The Insured then instituted proceedings in the Magistrate’s Court. In defence of the action the Insurer relied on the provision of fraud and dishonesty in the policy which provided that the Insurer will reject a claim if the Insured, or anyone acting on the Insured’s behalf submits a claim, or any information or documentation relating to the claim, that is in any way fraudulent, dishonest or inflated. The magistrate hearing the matter found that the Insured’s employee was dishonest and dismissed the Insured’s claim. In reaching its conclusion, the court held that the Insured’s employee was acting on behalf of the Insured when such dishonest representations were made. Consequently the Insurer was entitled to repudiate and cancel the Policy.

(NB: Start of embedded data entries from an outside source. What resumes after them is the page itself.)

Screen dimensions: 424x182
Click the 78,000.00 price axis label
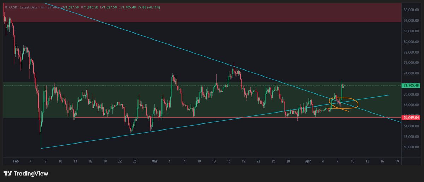(x=412, y=52)

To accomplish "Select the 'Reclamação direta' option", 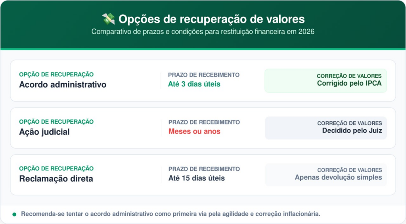I will (x=56, y=179).
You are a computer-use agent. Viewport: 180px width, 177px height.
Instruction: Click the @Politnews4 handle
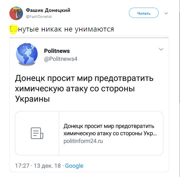60,59
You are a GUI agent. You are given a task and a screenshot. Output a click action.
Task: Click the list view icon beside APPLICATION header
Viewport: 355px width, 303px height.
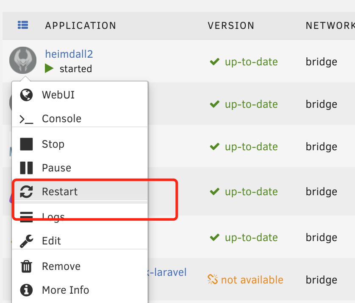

On appeal to the Full Bench of the High Court, the judgment, a quo was set aside in its entirety. The High Court reasoned that the Insurer bore the onus of establishing a balance of probabilities that the Insured had made or supplied fraudulent information with the willful intent to defraud the Insurer. The High Court found that the Insurer had failed to discharge such burden because the Insured’s employee was not acting on behalf of the Insured when the employee provided the dishonest information.

Unhappy with the outcome of the High Court Appeal, the Insurer approached the Supreme Court of Appeal (SCA). In the appeal, it was common cause that the employee’s representations were dishonest.

However, the SCA drew a distinction – in light of the policy wording – between the submission of a claim and the subsequent validation process that took place after the claim had been duly lodged. In this regard, the SCA held that the validation process was not a requirement for the lodging of a claim and was done entirely at the election of the Insurer. Notwithstanding this, the primary focus of the SCA turned to the wording of the fraud and dishonesty provision in the policy, and more specifically, whether or not the employee was acting on behalf of the Insured when such dishonest representations were provided during the validation process.

Based on the evidence before the SCA, and in particular the testimonies of the Insured’s Managing Director and the employee, the SCA held that the Managing Director had not requested that the employee fabricate any information or act dishonestly. Rather, in providing the dishonest information, the employee did so for the protection of his own interests as he was seeking to avoid adverse consequences from his employer.

Having regard to the Policy, the SCA held that the use of the wording of ‘acting on behalf of’ in terms of the insurance contract signified the concept of agency. As the Insured’s employee was only a witness to the incident, the Insured’s employee could not be held to be an agent of the Insured and, in turn, could not be acting on behalf of the Insured when providing dishonest information. Of course, the SCA recognized that the words ‘acting on behalf of’ do not in all instances denote the concept of agency. Such wording may be interpreted, in appropriate instances, to have a broader meaning of acting for the benefit of or in the interests of another, albeit not as an agent.

However, the SCA held that, to the extent that the wording was ambiguous, it must be interpreted against the Insurer. Consequently, although dishonest information was indeed provided by the employee, the SCA held that the employee was nonetheless not acting on behalf of the Insured, and accordingly, the submission of dishonest information and/or conduct by the employee could not be attributed to the Insured.